PROVIDED INFORMATION =>
··········

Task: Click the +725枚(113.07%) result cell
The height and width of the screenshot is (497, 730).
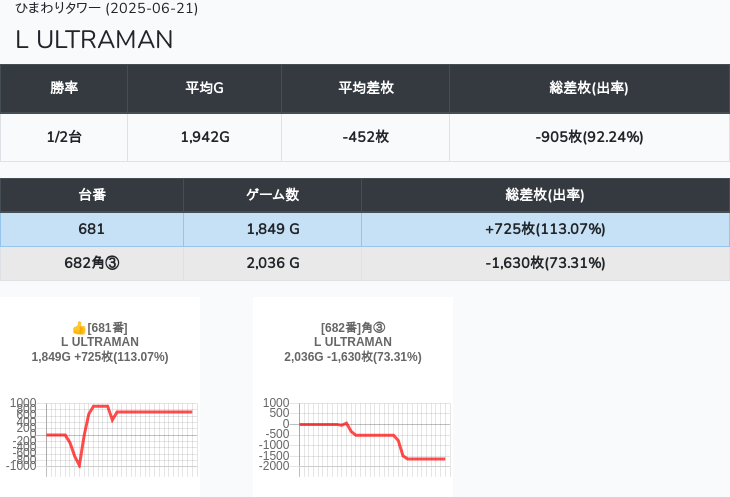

··········

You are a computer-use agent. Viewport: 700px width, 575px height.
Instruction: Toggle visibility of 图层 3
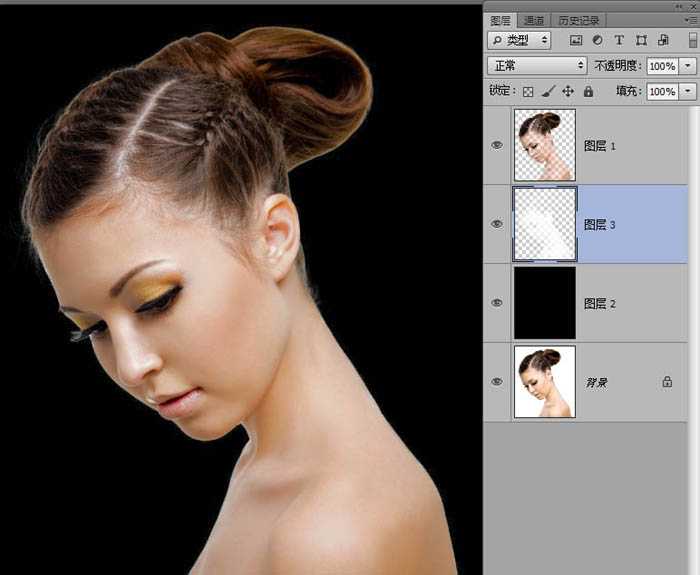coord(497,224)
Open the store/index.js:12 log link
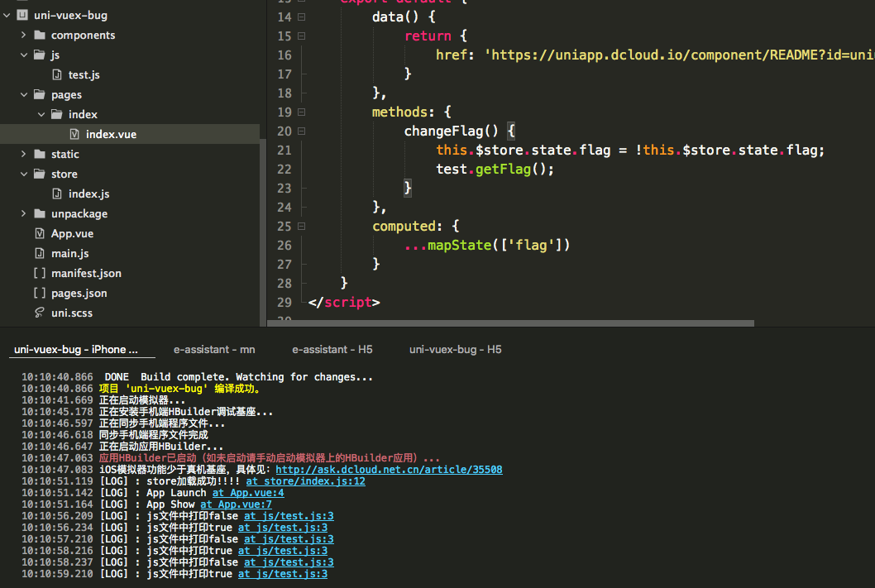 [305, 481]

··········

WHAT YOU ARE ASKED TO DO => Find the line with "Task: Click the +725枚(113.07%) result cell" in the entries above. Retype it and each line after it, exactly, through the line with "The height and", and stop there.

SOLUTION TO THIS PROBLEM =>
Task: Click the +725枚(113.07%) result cell
The height and width of the screenshot is (497, 730).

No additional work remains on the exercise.